Four-year-old Mamet had a congenital cleft of the lip, nose, and left side of his face. His parents had kept him inside his home in Bangladesh throughout most of his life. They did not allow him to interact with other children because they feared the stigma of his misshapen face.
“This type of cleft, called Tessier No. 4, results in severe malformation of the nose, lip, and eyelid – often resulting in the inability to protect the affected eye and leading to corneal scarring and blindness,” said Gregory Borah, MD, DMD, a WVU Medicine plastic and reconstructive surgeon.
But during one operation, Dr. Borah and a team from an organization called Smile Bangladesh reconstructed Mamet’s lower eyelid to protect his cornea and repositioned his nose to improve his breathing and appearance. They also repaired the small cleft in his lip.
“In addition to his functional improvement, Mamet no longer needs to be kept away from other children,” Borah shared. “He now has a chance to be an accepted member of his clan and lead a more normal life. This chance to make a meaningful change in a child’s life is what makes the long trip to Khulna worth all the inconveniences of traveling halfway around the planet.”
Mamet is just one of thousands of children in Bangladesh who need care from surgeons like Borah, who served as a visiting professor at Khulna Medical College. Borah worked with a team of surgeons from across the United States to perform surgery for children with facial deformities.
“On this trip, Smile Bangladesh – a volunteer group of plastic surgeons, oral and maxillofacial surgeons, anesthesiologists, nurses, surgical technologists, and residents from West Virginia, New Jersey, Texas, and Illinois – treated 48 children and adults with a variety of congenital cleft lips and palates, and hand deformities,” Borah said.
These patients’ lives were transformed, but the ultimate goal is to help the healthcare system in Bangladesh become self-sufficient in providing for the people there.
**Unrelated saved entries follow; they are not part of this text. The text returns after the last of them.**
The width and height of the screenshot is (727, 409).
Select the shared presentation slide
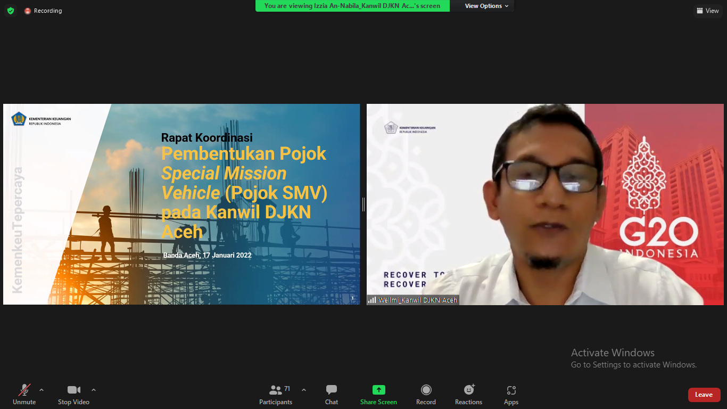(181, 205)
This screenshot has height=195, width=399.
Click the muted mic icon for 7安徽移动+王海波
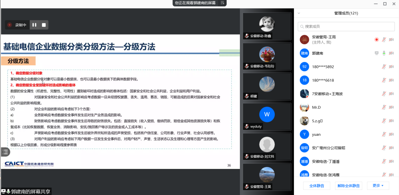[x=384, y=94]
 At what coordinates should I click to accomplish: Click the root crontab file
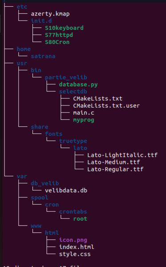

“While the incidence of cleft lip and palate in this part of South Asia is somewhat high, the real problem is that the country has a very large population and very limited medical resources, with remarkably few surgeons,” explained Borah, who is a professor of surgery and the chief of the Division of Plastic and Reconstructive Surgery at the WVU School of Medicine.
Just east of India, Bangladesh has a population of about 160 million people in a geographic area about the size of Illinois. The country is largely rural, with most people leading a subsistence lifestyle.
“Its medical care system is not well developed, especially outside of the cities,” Borah said. “The number of plastic surgeons – 22 – in Bangladesh is the same as the number in West Virginia, with 100 times the population. So there is a huge need to help educate local surgeons to treat these children and adults.”
Borah’s team estimated that during the recent surgical mission, the number of children born with clefts across the country equaled those the team repaired.
“The ideal solution is to train local surgeons to manage these children, not just depend on volunteer teams from abroad,” Borah added. “Two Bangladeshi surgeons from Khulna and Cox’s Bazar participated in the surgical mission, learning new techniques they can use in their hometown practices.”